L'origine des techniques de ciseaux volants remonte au douzièmes siècle (dynastie Tran de 1225 à 1400).
Le Vietnam affronta à trois reprises l'armée la plus puissante de l'époque : l'armée mongole.
La première confrontation eut lieu en 1257, et se solda par une cuisante défaite du Vietnam face à seulement trois mille cavaliers mongoles ; mais à cause du climat défavorable aux envahisseurs et aux maladies, les Vietnamiens n'eurent pas trop de difficultés à reconquérir les territoires occupés.
C'est suite à cette défaite, que la décision fut prise d'ouvrir de nombreux centres d'arts martiaux populaires dans tout le pays. Après avoir analysé la cause principale de la défaite de l'armée, les maîtres et les experts mirent au points les techniques de ciseaux qui furent alors enseignées dans tous ces centres.

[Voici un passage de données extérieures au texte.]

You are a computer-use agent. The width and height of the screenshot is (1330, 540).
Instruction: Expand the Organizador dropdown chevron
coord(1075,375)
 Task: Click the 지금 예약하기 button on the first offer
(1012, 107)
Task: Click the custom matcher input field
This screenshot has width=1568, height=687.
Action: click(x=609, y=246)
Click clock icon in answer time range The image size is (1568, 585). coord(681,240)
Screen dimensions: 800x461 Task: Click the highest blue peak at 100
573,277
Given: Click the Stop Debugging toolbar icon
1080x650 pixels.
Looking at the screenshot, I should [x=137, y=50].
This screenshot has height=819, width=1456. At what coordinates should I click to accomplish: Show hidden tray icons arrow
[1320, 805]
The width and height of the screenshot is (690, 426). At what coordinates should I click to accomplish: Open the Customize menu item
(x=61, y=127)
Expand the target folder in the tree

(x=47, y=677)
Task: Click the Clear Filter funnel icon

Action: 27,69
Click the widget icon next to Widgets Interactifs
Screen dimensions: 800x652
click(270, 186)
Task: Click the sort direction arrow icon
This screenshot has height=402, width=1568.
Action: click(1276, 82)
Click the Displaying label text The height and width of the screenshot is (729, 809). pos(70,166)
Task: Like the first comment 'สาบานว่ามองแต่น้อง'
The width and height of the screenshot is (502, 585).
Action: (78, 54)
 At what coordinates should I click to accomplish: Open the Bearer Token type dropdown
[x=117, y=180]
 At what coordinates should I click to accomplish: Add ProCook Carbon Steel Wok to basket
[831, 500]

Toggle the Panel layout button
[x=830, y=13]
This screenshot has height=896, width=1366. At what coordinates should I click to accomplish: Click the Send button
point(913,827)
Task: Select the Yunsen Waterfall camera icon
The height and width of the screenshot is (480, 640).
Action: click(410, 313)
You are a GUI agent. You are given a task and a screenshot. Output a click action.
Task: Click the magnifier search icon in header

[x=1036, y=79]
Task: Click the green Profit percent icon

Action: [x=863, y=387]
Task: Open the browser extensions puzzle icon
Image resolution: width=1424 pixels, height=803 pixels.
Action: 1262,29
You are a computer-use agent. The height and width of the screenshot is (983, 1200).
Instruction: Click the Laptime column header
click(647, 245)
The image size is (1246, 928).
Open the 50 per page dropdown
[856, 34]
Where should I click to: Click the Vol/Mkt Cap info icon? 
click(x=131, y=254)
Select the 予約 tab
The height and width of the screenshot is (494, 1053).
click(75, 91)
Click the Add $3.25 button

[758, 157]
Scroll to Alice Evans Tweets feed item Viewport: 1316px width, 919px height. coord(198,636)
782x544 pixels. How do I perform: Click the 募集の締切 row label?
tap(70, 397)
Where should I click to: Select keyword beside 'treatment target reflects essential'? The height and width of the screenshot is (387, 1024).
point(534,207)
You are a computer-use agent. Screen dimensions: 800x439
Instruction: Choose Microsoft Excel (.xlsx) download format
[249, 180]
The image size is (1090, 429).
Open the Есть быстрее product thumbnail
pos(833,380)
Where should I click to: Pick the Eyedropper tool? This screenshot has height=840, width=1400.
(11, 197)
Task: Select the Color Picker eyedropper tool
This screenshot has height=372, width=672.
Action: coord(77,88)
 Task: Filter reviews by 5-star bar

Ces techniques avaient pour but de permettre à un guerrier à pieds d'utiliser ses jambes pour désarçonner un cavalier et de le capturer. Elles se révélèrent alors particulièrement très efficaces pour contrer l'armée mongole dont l'atout était d'être principalement une armée de cavalier extrêmement rapides et qui excellaient dans les " attaques éclair " .
Grâce à ces techniques de ciseaux et aussi à d'autres techniques de guerre notamment navale, deux autres attaques mongoles purent être repoussées en 1284 contre cinquante mille soldats et en 1287 contre une coalition d'un demi million de soldats mongoles et chinois.
Ces techniques de ciseaux volants ont continué à être enseignées jusqu'aux années trente.
Puis, c'est le Maître-fondateur, maître Nguyên Loc qui les recensa, et il inséra dix de ces techniques dans le programme du Vovinam-VVD.
Il faut attendre 1964 pour que le maître Tran Huy Phong réétudie l'ensemble des ciseaux, qu'il codifia en vingt et une techniques. Toutes ces techniques sont incluses dans un programme allant du débutant jusqu'à la ceinture noire troisième dang.